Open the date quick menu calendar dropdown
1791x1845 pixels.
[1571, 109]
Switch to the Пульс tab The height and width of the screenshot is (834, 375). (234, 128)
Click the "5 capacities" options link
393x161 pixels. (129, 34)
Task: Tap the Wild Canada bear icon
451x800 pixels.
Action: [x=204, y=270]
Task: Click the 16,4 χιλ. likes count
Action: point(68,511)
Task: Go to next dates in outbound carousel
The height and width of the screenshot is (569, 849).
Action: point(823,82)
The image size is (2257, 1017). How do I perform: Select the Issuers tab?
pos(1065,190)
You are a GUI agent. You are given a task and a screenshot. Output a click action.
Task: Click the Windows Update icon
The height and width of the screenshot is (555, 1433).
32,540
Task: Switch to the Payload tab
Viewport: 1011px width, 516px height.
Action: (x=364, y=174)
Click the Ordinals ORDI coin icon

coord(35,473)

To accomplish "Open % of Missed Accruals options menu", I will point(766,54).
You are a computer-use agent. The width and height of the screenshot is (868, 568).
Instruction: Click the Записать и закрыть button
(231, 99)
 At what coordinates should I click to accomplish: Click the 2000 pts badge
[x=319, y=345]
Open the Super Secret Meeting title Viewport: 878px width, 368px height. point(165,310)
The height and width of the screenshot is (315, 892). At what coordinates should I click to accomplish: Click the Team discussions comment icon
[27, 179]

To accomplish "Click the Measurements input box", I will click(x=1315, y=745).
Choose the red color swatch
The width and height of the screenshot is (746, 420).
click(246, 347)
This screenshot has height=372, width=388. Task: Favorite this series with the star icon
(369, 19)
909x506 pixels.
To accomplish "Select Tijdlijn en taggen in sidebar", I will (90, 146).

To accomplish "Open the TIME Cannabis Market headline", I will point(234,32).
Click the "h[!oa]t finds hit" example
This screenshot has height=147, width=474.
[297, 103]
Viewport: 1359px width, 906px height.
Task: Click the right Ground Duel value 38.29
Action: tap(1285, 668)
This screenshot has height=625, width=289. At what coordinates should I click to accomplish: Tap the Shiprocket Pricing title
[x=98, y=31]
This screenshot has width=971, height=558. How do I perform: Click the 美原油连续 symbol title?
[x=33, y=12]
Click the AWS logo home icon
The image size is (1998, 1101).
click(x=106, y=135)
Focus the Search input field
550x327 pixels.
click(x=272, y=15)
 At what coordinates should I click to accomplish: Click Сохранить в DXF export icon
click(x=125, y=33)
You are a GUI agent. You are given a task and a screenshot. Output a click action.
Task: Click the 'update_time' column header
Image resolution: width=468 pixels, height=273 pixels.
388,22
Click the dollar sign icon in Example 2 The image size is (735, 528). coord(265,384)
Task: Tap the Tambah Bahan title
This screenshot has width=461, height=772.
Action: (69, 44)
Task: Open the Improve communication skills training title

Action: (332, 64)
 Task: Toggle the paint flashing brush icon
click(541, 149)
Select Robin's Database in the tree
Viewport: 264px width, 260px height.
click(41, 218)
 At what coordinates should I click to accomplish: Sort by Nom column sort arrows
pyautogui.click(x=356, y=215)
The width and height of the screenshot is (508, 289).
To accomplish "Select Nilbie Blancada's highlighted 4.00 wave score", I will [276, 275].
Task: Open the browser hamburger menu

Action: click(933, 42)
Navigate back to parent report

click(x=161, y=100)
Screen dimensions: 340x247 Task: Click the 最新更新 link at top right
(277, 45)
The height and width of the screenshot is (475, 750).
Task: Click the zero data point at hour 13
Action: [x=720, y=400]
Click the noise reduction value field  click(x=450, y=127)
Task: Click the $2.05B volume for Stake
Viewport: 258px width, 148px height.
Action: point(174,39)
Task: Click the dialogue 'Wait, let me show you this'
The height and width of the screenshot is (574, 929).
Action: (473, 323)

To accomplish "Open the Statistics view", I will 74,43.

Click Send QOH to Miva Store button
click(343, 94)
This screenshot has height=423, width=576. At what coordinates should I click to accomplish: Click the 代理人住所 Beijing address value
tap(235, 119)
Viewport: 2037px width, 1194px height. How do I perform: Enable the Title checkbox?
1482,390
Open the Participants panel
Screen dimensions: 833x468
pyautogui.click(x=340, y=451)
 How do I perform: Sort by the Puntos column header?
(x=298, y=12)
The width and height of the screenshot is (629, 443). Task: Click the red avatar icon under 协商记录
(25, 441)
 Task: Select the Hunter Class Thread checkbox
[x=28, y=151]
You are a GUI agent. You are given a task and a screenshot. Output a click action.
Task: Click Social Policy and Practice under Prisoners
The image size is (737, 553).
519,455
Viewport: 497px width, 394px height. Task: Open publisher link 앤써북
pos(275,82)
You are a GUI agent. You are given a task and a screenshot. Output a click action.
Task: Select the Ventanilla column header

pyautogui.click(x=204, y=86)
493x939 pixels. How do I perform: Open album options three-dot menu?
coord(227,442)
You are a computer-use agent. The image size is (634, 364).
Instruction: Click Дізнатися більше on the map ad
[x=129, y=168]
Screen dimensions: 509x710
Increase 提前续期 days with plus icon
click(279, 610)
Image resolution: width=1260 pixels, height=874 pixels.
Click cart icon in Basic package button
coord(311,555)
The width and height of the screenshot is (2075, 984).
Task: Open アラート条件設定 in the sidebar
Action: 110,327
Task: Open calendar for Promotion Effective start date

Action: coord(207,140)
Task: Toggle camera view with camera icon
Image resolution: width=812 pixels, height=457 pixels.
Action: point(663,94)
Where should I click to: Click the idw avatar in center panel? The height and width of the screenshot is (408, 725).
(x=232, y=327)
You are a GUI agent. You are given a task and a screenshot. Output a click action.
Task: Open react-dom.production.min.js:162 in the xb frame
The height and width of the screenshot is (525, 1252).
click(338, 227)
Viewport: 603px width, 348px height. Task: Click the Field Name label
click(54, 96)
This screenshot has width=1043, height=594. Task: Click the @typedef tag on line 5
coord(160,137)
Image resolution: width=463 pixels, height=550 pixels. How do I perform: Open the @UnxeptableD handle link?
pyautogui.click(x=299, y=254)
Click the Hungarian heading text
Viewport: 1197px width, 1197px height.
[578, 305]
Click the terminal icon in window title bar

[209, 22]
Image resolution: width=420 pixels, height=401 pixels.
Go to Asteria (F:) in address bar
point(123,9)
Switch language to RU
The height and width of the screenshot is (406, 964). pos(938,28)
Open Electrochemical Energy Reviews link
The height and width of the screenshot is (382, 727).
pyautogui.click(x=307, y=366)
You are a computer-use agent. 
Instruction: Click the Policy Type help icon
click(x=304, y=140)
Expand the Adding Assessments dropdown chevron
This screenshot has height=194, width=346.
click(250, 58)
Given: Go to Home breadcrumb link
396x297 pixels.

**要件:** 上のすべての行で「Instruction」を「Command」に置き換えて更新し、それ以外は一切変えずに示してください。

**回答:**
Open the date quick menu calendar dropdown
1791x1845 pixels.
[1571, 109]
Switch to the Пульс tab The height and width of the screenshot is (834, 375). (234, 128)
Click the "5 capacities" options link
393x161 pixels. (129, 34)
Task: Tap the Wild Canada bear icon
451x800 pixels.
Action: [x=204, y=270]
Task: Click the 16,4 χιλ. likes count
Action: point(68,511)
Task: Go to next dates in outbound carousel
The height and width of the screenshot is (569, 849).
Action: point(823,82)
The image size is (2257, 1017). How do I perform: Select the Issuers tab?
pos(1065,190)
You are a GUI agent. You are given a task and a screenshot. Output a click action.
Task: Click the Windows Update icon
The height and width of the screenshot is (555, 1433).
32,540
Task: Switch to the Payload tab
Viewport: 1011px width, 516px height.
Action: (x=364, y=174)
Click the Ordinals ORDI coin icon

coord(35,473)

To accomplish "Open % of Missed Accruals options menu", I will point(766,54).
You are a computer-use agent. The width and height of the screenshot is (868, 568).
Command: Click the Записать и закрыть button
(231, 99)
 At what coordinates should I click to accomplish: Click the 2000 pts badge
[x=319, y=345]
Open the Super Secret Meeting title Viewport: 878px width, 368px height. point(165,310)
The height and width of the screenshot is (315, 892). At what coordinates should I click to accomplish: Click the Team discussions comment icon
[27, 179]

To accomplish "Click the Measurements input box", I will click(x=1315, y=745).
Choose the red color swatch
The width and height of the screenshot is (746, 420).
click(246, 347)
This screenshot has height=372, width=388. Task: Favorite this series with the star icon
(369, 19)
909x506 pixels.
To accomplish "Select Tijdlijn en taggen in sidebar", I will (90, 146).

To accomplish "Open the TIME Cannabis Market headline", I will point(234,32).
Click the "h[!oa]t finds hit" example
This screenshot has height=147, width=474.
[297, 103]
Viewport: 1359px width, 906px height.
Task: Click the right Ground Duel value 38.29
Action: tap(1285, 668)
This screenshot has height=625, width=289. At what coordinates should I click to accomplish: Tap the Shiprocket Pricing title
[x=98, y=31]
This screenshot has width=971, height=558. How do I perform: Click the 美原油连续 symbol title?
[x=33, y=12]
Click the AWS logo home icon
The image size is (1998, 1101).
click(x=106, y=135)
Focus the Search input field
550x327 pixels.
click(x=272, y=15)
 At what coordinates should I click to accomplish: Click Сохранить в DXF export icon
click(x=125, y=33)
You are a GUI agent. You are given a task and a screenshot. Output a click action.
Task: Click the 'update_time' column header
Image resolution: width=468 pixels, height=273 pixels.
388,22
Click the dollar sign icon in Example 2 The image size is (735, 528). coord(265,384)
Task: Tap the Tambah Bahan title
This screenshot has width=461, height=772.
Action: (69, 44)
Task: Open the Improve communication skills training title

Action: (332, 64)
 Task: Toggle the paint flashing brush icon
click(541, 149)
Select Robin's Database in the tree
Viewport: 264px width, 260px height.
click(41, 218)
 At what coordinates should I click to accomplish: Sort by Nom column sort arrows
pyautogui.click(x=356, y=215)
The width and height of the screenshot is (508, 289).
To accomplish "Select Nilbie Blancada's highlighted 4.00 wave score", I will [276, 275].
Task: Open the browser hamburger menu

Action: click(933, 42)
Navigate back to parent report

click(x=161, y=100)
Screen dimensions: 340x247 Task: Click the 最新更新 link at top right
(277, 45)
The height and width of the screenshot is (475, 750).
Task: Click the zero data point at hour 13
Action: [x=720, y=400]
Click the noise reduction value field  click(x=450, y=127)
Task: Click the $2.05B volume for Stake
Viewport: 258px width, 148px height.
Action: point(174,39)
Task: Click the dialogue 'Wait, let me show you this'
The height and width of the screenshot is (574, 929).
Action: (473, 323)

To accomplish "Open the Statistics view", I will 74,43.

Click Send QOH to Miva Store button
click(343, 94)
This screenshot has height=423, width=576. At what coordinates should I click to accomplish: Click the 代理人住所 Beijing address value
tap(235, 119)
Viewport: 2037px width, 1194px height. How do I perform: Enable the Title checkbox?
1482,390
Open the Participants panel
Screen dimensions: 833x468
pyautogui.click(x=340, y=451)
 How do I perform: Sort by the Puntos column header?
(x=298, y=12)
The width and height of the screenshot is (629, 443). Task: Click the red avatar icon under 协商记录
(25, 441)
 Task: Select the Hunter Class Thread checkbox
[x=28, y=151]
You are a GUI agent. You are given a task and a screenshot. Output a click action.
Task: Click Social Policy and Practice under Prisoners
The image size is (737, 553).
519,455
Viewport: 497px width, 394px height. Task: Open publisher link 앤써북
pos(275,82)
You are a GUI agent. You are given a task and a screenshot. Output a click action.
Task: Select the Ventanilla column header

pyautogui.click(x=204, y=86)
493x939 pixels. How do I perform: Open album options three-dot menu?
coord(227,442)
You are a computer-use agent. The image size is (634, 364).
Command: Click Дізнатися більше on the map ad
[x=129, y=168]
Screen dimensions: 509x710
Increase 提前续期 days with plus icon
click(279, 610)
Image resolution: width=1260 pixels, height=874 pixels.
Click cart icon in Basic package button
coord(311,555)
The width and height of the screenshot is (2075, 984).
Task: Open アラート条件設定 in the sidebar
Action: 110,327
Task: Open calendar for Promotion Effective start date

Action: coord(207,140)
Task: Toggle camera view with camera icon
Image resolution: width=812 pixels, height=457 pixels.
Action: point(663,94)
Where should I click to: Click the idw avatar in center panel? The height and width of the screenshot is (408, 725).
(x=232, y=327)
You are a GUI agent. You are given a task and a screenshot. Output a click action.
Task: Open react-dom.production.min.js:162 in the xb frame
The height and width of the screenshot is (525, 1252).
click(338, 227)
Viewport: 603px width, 348px height. Task: Click the Field Name label
click(54, 96)
This screenshot has width=1043, height=594. Task: Click the @typedef tag on line 5
coord(160,137)
Image resolution: width=463 pixels, height=550 pixels. How do I perform: Open the @UnxeptableD handle link?
pyautogui.click(x=299, y=254)
Click the Hungarian heading text
Viewport: 1197px width, 1197px height.
[578, 305]
Click the terminal icon in window title bar

[209, 22]
Image resolution: width=420 pixels, height=401 pixels.
Go to Asteria (F:) in address bar
point(123,9)
Switch language to RU
The height and width of the screenshot is (406, 964). pos(938,28)
Open Electrochemical Energy Reviews link
The height and width of the screenshot is (382, 727).
pyautogui.click(x=307, y=366)
You are a computer-use agent. 
Command: Click the Policy Type help icon
click(x=304, y=140)
Expand the Adding Assessments dropdown chevron
This screenshot has height=194, width=346.
click(250, 58)
Given: Go to Home breadcrumb link
396x297 pixels.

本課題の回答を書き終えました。